A square crop doesn’t always work but in this example I think it enhances the overall composition. There is a strong diagonal lead in line from the bottom left hand corner which takes your eye to the main subject of the picture. There are paler lines in the ground which also lead the eye. These are in contrast to the vertical lines of the modern windows. The ground also slopes upwards, so that the metal base of the building narrows to a point where it meets the man. This aids perspective and adds to the sense of depth.
Reflections always provide visual interest because they distort reality. The older buildings are all askew, there is half a car and half a waste bin. Behind the glass there is a person sitting down which begs the question as to what’s inside and the purpose of the building itself.

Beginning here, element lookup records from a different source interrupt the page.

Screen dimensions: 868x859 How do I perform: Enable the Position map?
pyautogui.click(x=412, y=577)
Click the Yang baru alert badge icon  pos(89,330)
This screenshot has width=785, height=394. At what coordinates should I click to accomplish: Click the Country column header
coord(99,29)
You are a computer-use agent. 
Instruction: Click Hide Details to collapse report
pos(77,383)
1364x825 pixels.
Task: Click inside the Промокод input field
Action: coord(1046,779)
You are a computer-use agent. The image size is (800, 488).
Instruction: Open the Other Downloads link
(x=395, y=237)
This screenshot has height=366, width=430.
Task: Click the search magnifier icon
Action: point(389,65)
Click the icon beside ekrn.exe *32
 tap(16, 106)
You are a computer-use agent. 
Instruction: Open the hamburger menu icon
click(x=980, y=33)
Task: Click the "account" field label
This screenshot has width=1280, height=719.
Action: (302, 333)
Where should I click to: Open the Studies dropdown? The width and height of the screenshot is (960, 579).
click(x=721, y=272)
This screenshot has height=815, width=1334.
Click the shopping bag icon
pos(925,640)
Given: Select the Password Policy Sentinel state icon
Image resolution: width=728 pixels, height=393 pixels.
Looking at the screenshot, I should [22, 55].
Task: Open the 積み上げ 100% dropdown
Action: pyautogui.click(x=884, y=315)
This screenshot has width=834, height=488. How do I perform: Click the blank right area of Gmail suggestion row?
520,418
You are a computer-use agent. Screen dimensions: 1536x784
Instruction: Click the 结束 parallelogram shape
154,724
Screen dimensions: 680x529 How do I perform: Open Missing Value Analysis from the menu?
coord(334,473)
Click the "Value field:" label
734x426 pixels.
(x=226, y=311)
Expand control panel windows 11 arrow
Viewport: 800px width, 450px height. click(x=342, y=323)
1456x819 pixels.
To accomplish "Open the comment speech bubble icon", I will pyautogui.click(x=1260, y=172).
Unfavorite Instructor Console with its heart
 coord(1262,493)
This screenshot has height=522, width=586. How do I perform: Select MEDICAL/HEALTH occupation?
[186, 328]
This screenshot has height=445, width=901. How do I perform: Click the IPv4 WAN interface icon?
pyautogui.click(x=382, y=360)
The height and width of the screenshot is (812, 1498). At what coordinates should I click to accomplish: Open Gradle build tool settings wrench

Top right there is a sign which says ‘Main Exit’ but the arrow points in the opposite direction to the man entering the building – has he gone through the wrong door?
As well as being a contrasty image there is also the visual contrast of the new and old buildings, the young person behind the window and the older person walking through the door. The contrast in texture between the ground and the mirror like surface of the windows.
Lastly a border has been added to provide a frame round the image.
For me it makes a visually appealing image, as the sum of all the component parts make for an intriguing story, complete with different textures and tones, all held together by strong compositional and geometric elements as well.
I have found this exercise beneficial and I hope you have enjoyed my ‘dissection’ of a photograph interesting. Arguably the approach could work just as well on images that you don’t like, as well as the ones that do. It’s worth a try.